[DATA FOR ANALYSIS]
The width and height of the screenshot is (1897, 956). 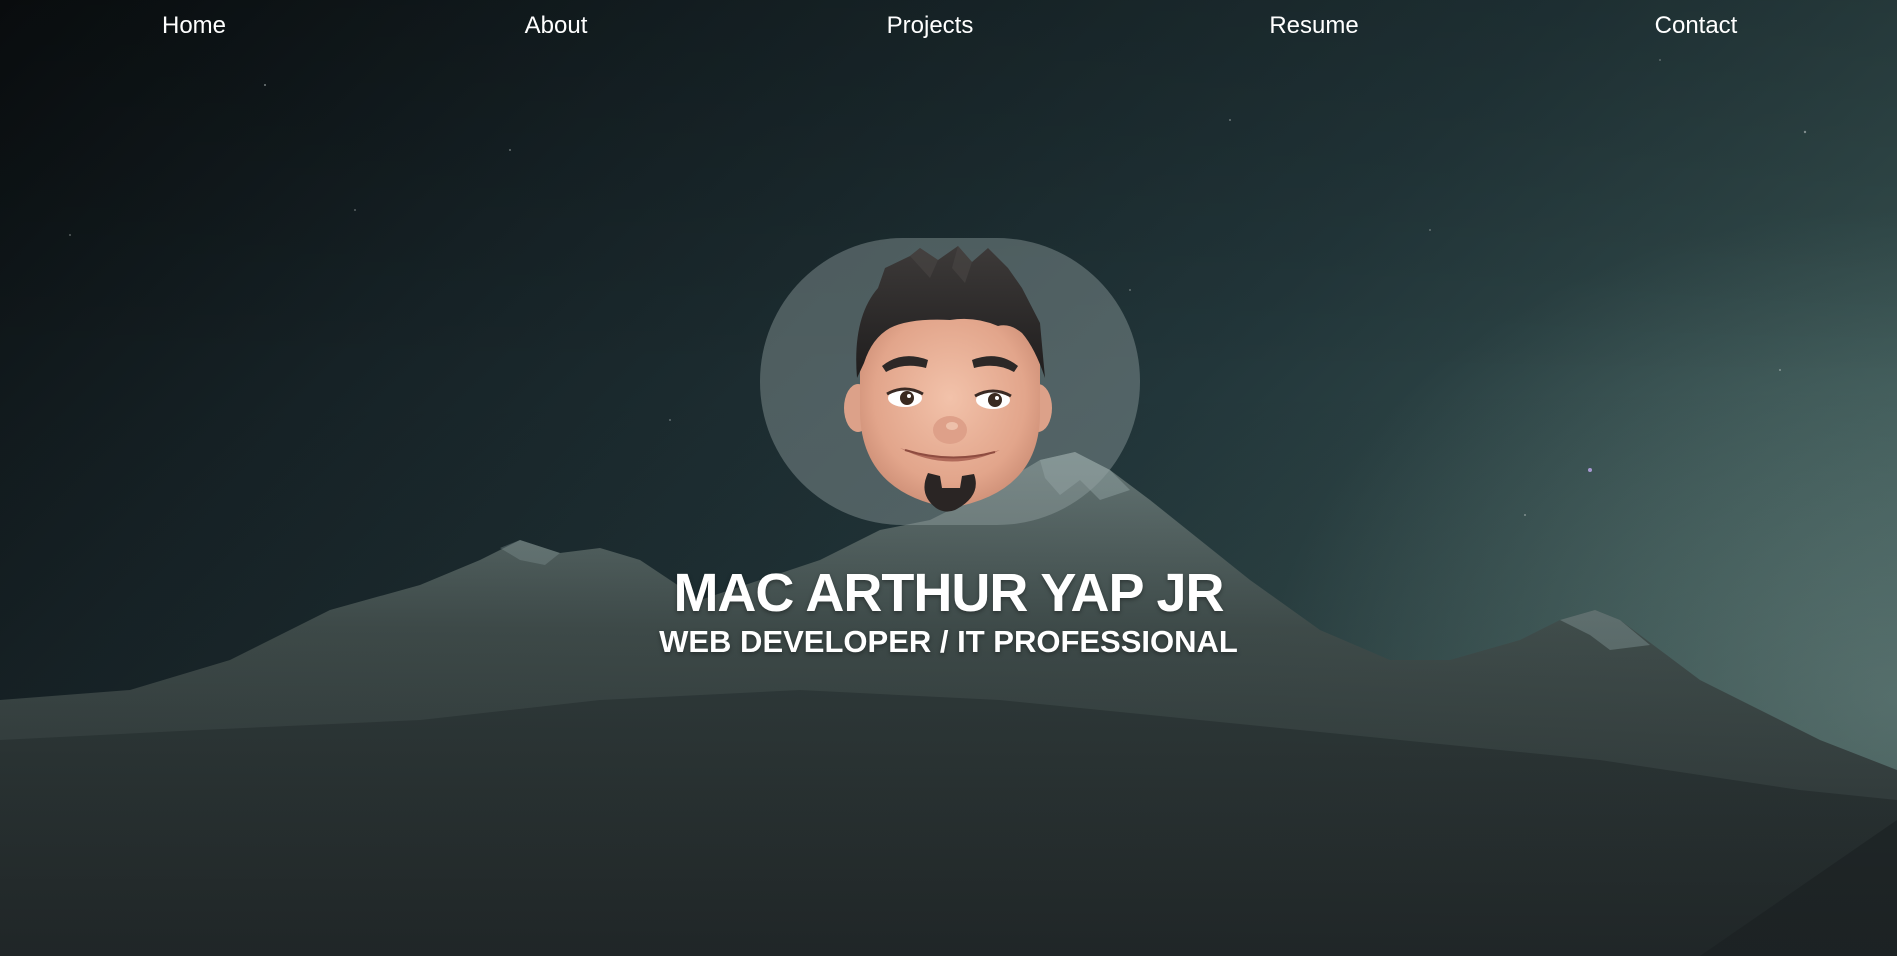 I want to click on memoji-avatar-icon, so click(x=948, y=379).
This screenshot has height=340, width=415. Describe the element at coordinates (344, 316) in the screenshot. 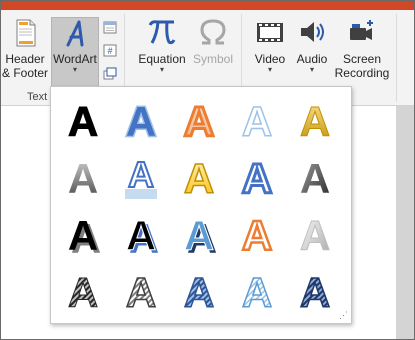

I see `resize-grip-icon: ⋰` at that location.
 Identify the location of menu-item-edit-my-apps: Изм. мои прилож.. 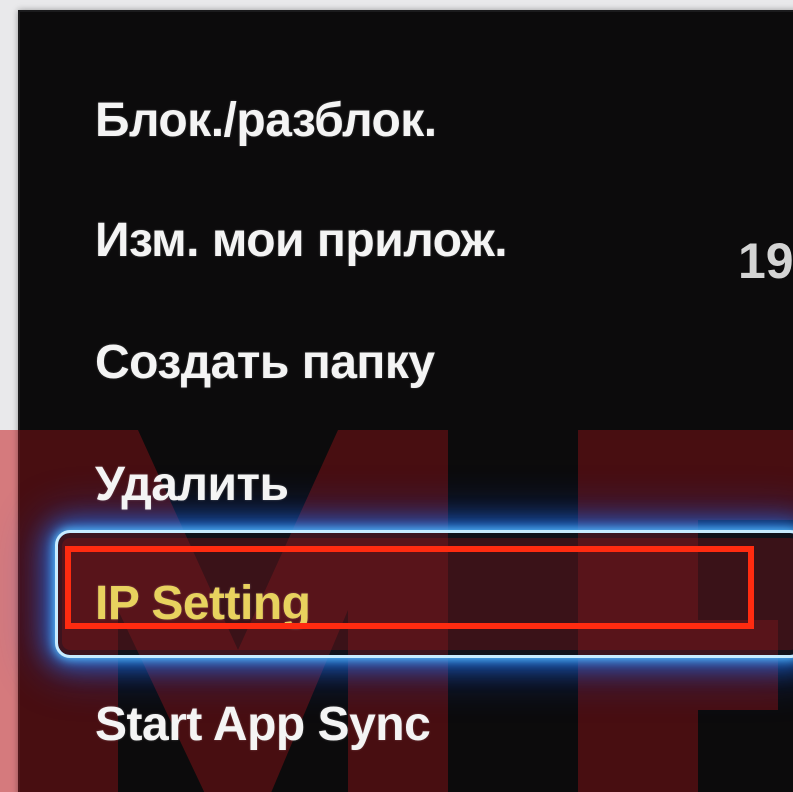
(302, 240).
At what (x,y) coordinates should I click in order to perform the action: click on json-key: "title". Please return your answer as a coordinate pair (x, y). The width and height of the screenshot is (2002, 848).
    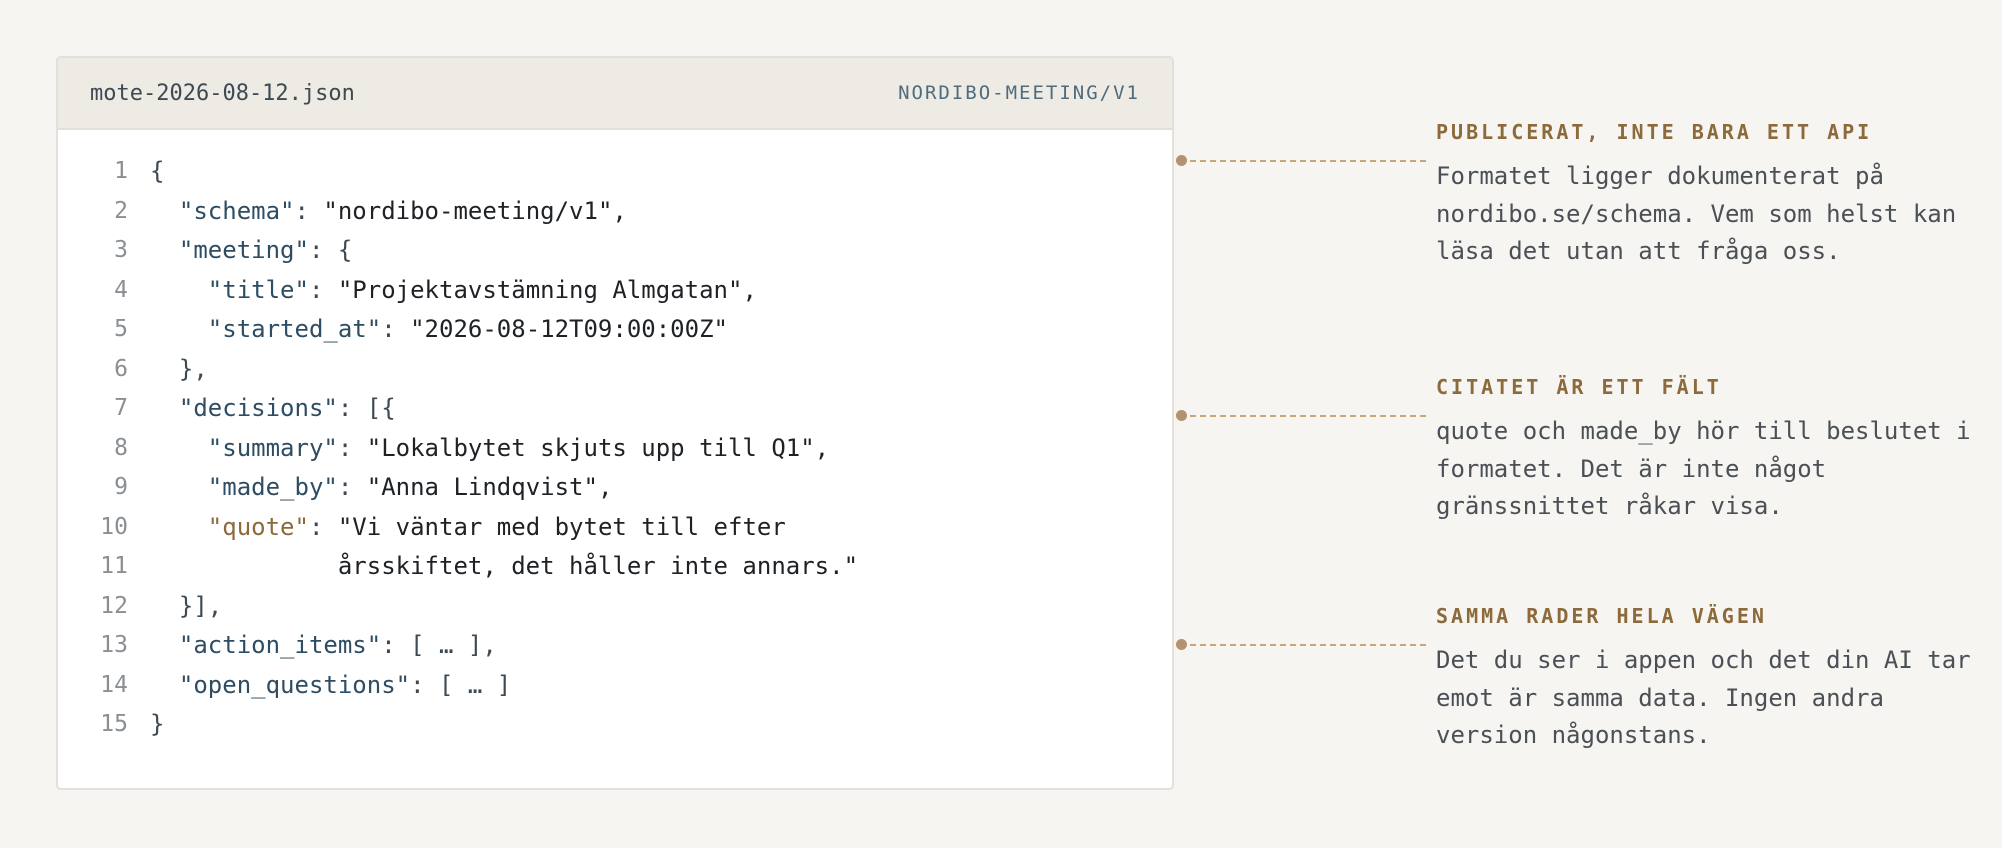
    Looking at the image, I should click on (258, 290).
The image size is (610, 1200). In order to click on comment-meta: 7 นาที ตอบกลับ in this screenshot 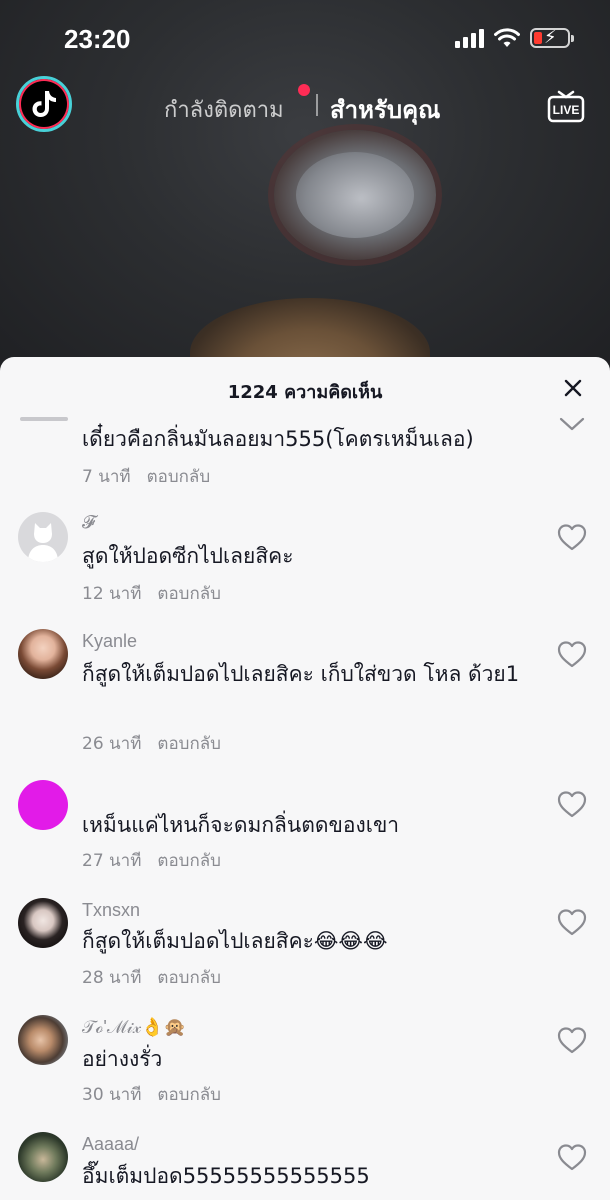, I will do `click(146, 476)`.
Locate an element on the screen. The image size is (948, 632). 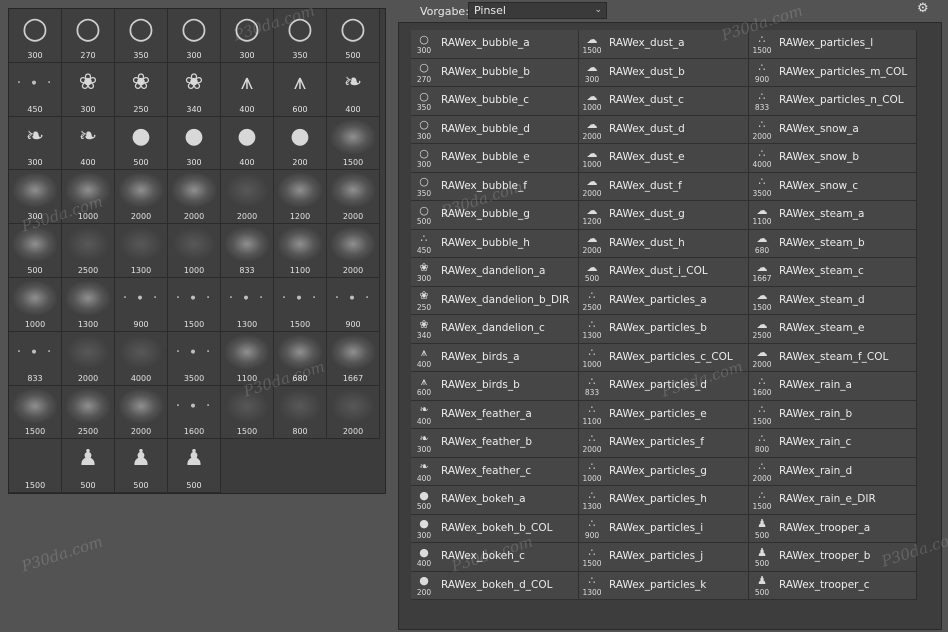
brush-list-item: ∴ 800 RAWex_rain_c is located at coordinates (833, 444).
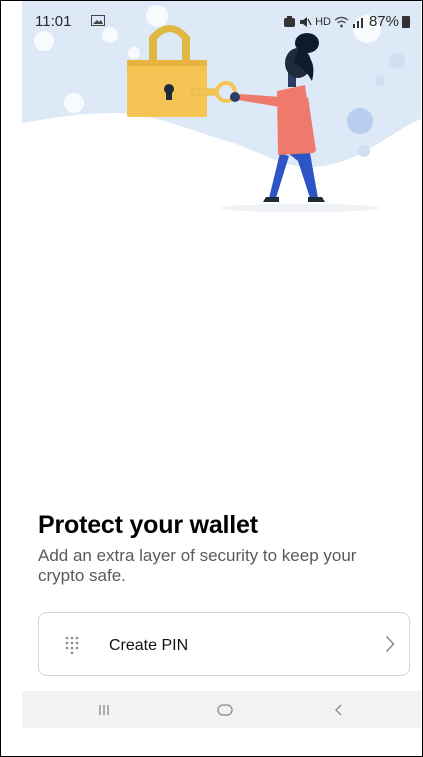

[TO-DO ITEM] Give the entries as a numbered list, starting at the line that has "This screenshot has" and stopping after the line that has "(302, 240).". Skip blank lines and leave the pictures out.

[OUTPUT]
1. This screenshot has height=340, width=415. Describe the element at coordinates (344, 316) in the screenshot. 
2. I see `resize-grip-icon: ⋰` at that location.
3.  Identify the location of menu-item-edit-my-apps: Изм. мои прилож.. 
4. (302, 240).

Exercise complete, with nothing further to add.